4. Till Death Do Us Part...with Our Art. Artwork can be enjoyed during the owner's lifetime, delaying the transfer until after death to a charity.
5. The Beauty of a Private Foundation.
Not only a charity, but a Private Foundation may receive the remainder
interest of the Charitable Remainder Trust and/or other donations that a
collector may wish to make during their lifetime and in their estate
plan.
6. The Artistic Genius of a Family Trust.
A Family Trust that is created can purchase the artwork in exchange for
a promissory note for 100% of the current value of the art, effectively
removing it (and its appreciation in value) from the grantor's estate
for estate tax purposes.
7. Look Out, Louvre! Opening
a private museum opens doors to tax deductions, permits the donor to
regularly view the pieces of art, and allows friends to attend viewings,
as well.
a. Creating
a tax-exempt exhibition space allows the founder a deduction of the
full market value of any art, cash and stocks donated to the private
museum.
b. The
IRS has issued rulings that the private museum may be located in close
proximity to the founder’s home, but must have adequate signs and
advertise so that the public good is served.
8. Yes, van Gogh...We Can Transfer Just a Piece of the Art!
Recent court decisions allow joint owners with a fractional ownership
interest in a piece of art to give that fraction away at a reduced value
for gift tax purposes.
9. Portray Your Family Mission.

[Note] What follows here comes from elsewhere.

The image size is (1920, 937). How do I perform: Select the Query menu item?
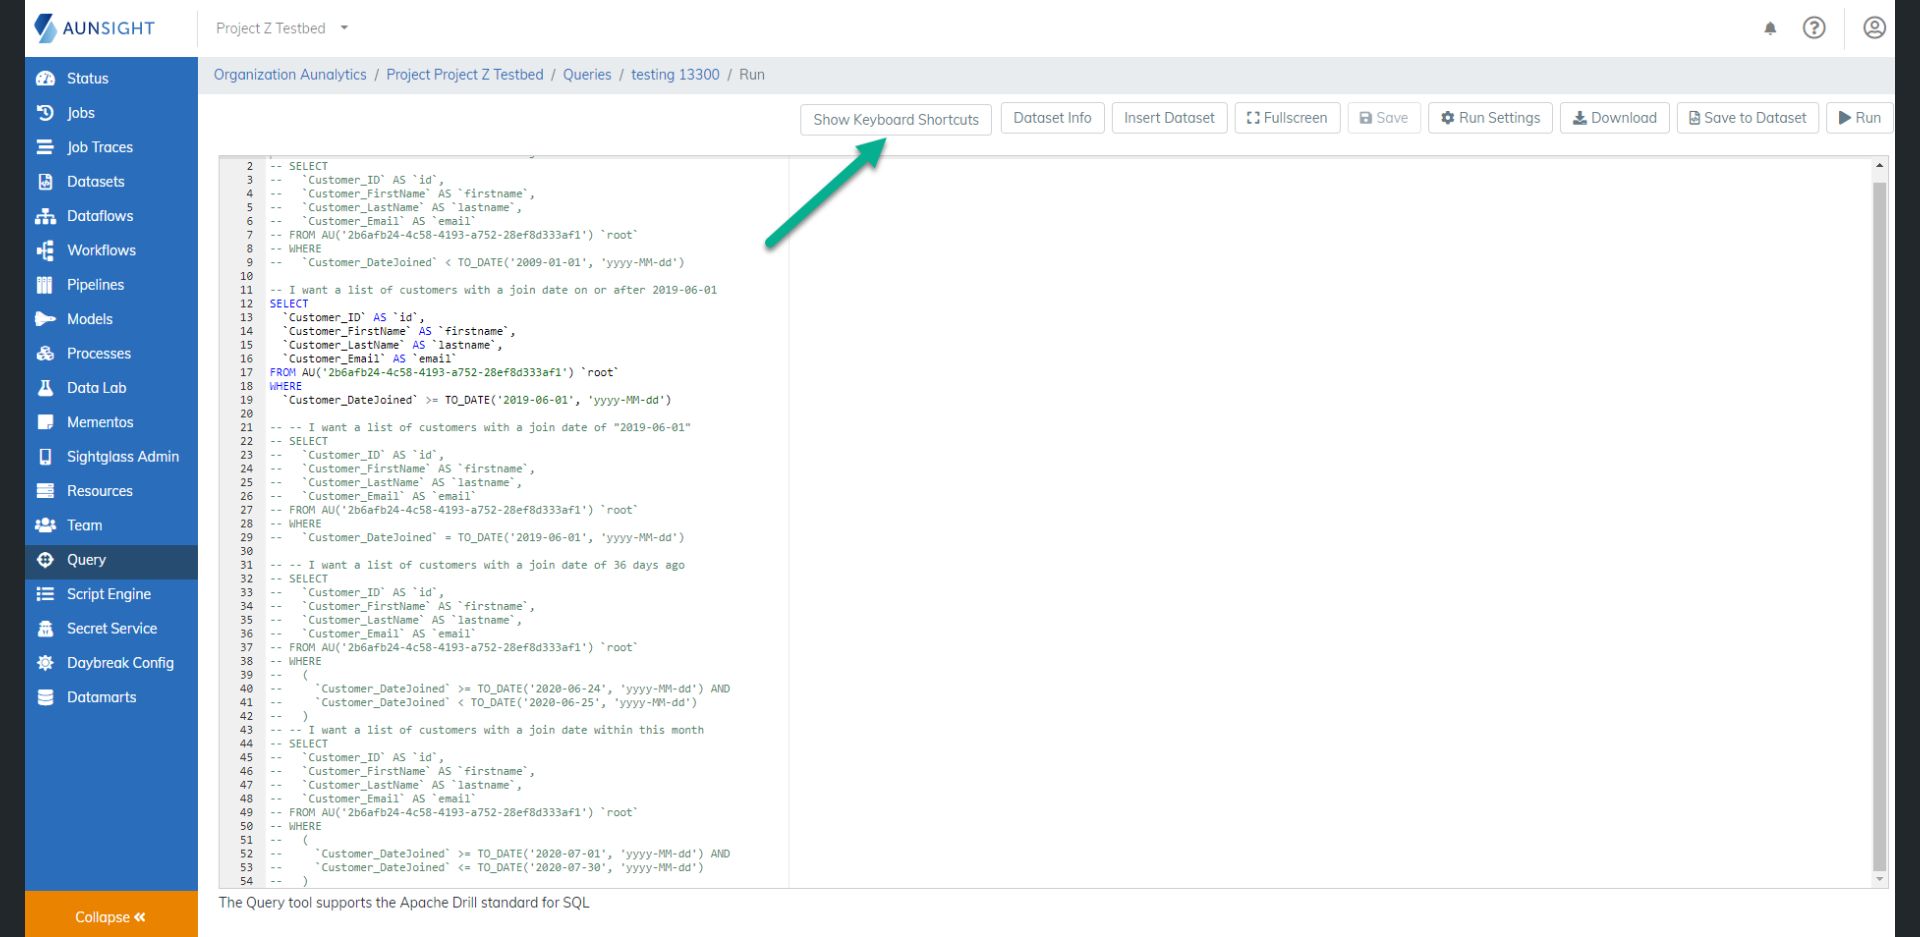(x=86, y=560)
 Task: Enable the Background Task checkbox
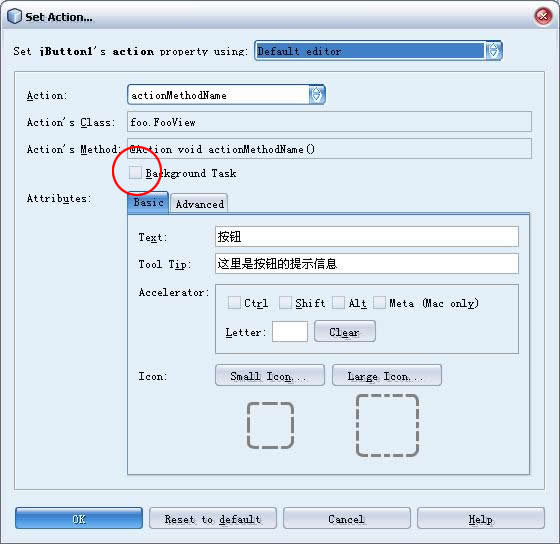135,173
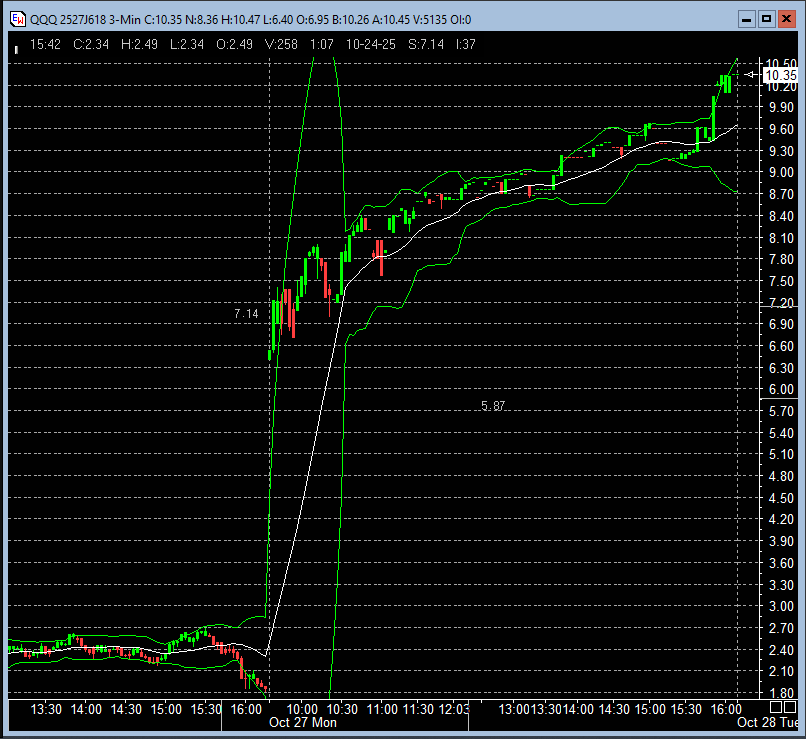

Donating art to a Family Foundation, and thereafter selling pieces to charities and collectors, allows the Foundation to be funded with financial assets (including equities) to support the family's mission of altruism and philanthropy long beyond the collector's lifetime.
9. Portray Your Family Mission. Donating art to a Family Foundation, and thereafter selling pieces to charities and collectors, allows the Foundation to be funded with financial assets (including equities) to support the family's mission of altruism and philanthropy long beyond the collector's lifetime.
10. Share the Wealth of Cultural Enrichment. When
a sale is not needed to fund the Foundation, consider spreading the
love of fine art by donating artwork directly to a museum or university.
For
guidance on how to maximize your ownership of artwork from an estate
and tax planning perspective, call McManus & Associates at
908-898-0100. For more information on award-winning McManus & Associates, go to www.mcmanuslegal.com.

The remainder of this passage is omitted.